**Record excerpts**
§ §

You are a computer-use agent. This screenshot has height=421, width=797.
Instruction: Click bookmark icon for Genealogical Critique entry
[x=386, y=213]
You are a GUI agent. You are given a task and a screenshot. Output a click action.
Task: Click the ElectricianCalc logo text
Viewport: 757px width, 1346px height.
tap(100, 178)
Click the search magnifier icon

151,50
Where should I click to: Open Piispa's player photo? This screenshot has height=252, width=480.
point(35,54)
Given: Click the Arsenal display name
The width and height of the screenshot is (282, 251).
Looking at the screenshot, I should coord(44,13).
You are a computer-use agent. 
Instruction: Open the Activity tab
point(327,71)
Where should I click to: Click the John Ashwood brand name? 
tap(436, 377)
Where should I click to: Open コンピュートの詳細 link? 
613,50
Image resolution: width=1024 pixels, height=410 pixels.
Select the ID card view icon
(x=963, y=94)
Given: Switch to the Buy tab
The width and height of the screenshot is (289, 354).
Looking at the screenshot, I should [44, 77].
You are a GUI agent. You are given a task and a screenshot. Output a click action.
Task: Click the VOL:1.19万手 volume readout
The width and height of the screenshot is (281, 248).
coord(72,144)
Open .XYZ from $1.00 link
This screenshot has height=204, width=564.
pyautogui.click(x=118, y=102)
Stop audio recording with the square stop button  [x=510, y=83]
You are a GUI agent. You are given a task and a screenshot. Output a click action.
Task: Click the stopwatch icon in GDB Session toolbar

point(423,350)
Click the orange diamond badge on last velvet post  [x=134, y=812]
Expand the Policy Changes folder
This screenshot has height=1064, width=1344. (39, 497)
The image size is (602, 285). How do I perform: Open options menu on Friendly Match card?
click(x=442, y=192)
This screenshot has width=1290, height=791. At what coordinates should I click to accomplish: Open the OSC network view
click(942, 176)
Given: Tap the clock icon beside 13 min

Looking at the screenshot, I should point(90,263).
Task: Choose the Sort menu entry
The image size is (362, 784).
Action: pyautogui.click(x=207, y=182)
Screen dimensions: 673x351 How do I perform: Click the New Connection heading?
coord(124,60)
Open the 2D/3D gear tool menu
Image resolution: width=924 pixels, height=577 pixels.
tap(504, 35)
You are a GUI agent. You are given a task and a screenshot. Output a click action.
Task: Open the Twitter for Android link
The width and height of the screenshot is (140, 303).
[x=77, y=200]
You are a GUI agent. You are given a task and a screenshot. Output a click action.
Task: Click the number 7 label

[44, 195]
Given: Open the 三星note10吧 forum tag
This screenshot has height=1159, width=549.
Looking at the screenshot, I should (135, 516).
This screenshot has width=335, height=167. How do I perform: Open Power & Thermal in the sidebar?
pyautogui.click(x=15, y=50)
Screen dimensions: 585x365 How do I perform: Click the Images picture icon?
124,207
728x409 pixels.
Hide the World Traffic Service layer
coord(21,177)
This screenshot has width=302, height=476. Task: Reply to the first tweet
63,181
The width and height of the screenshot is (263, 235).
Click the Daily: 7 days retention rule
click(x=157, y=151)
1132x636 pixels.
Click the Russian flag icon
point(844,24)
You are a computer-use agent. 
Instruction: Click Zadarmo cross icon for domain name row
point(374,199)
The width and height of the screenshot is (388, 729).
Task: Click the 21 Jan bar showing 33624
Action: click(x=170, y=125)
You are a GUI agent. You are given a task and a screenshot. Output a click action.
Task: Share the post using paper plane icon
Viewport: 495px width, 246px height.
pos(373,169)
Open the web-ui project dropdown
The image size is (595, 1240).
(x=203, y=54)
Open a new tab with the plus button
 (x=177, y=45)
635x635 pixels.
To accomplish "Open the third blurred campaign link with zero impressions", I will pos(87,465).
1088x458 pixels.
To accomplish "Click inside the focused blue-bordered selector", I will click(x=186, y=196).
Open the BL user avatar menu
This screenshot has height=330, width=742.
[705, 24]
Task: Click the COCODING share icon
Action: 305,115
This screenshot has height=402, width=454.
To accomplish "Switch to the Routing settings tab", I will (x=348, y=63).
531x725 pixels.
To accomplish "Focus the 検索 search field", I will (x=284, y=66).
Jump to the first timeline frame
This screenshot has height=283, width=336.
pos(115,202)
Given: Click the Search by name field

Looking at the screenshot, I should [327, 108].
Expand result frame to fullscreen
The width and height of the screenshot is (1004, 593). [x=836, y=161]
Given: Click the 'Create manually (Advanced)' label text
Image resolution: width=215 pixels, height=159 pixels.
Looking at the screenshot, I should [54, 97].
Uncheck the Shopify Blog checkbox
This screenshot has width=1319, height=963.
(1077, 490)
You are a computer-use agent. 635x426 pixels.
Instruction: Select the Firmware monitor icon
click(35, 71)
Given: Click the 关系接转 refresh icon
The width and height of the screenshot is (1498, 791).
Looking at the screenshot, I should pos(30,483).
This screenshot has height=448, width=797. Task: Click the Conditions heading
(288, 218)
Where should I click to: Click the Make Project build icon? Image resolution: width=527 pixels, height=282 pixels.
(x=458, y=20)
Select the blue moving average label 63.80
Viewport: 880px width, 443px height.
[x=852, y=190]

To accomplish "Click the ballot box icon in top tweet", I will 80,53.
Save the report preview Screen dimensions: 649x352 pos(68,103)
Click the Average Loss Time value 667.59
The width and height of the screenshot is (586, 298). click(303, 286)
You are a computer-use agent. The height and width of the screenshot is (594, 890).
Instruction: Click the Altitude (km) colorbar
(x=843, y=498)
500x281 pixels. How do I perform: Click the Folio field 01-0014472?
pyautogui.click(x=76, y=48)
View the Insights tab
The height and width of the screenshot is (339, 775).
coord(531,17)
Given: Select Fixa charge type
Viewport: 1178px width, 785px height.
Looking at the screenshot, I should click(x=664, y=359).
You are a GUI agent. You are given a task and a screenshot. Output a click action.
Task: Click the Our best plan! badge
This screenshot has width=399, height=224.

§ §

**Required action**
Show a copy of each line from the records above in which the string "computer" occurs.

**Response box**
You are a computer-use agent. This screenshot has height=421, width=797.
You are a computer-use agent. 
You are a computer-use agent. 
You are a computer-use agent. 635x426 pixels.
You are a computer-use agent. The height and width of the screenshot is (594, 890).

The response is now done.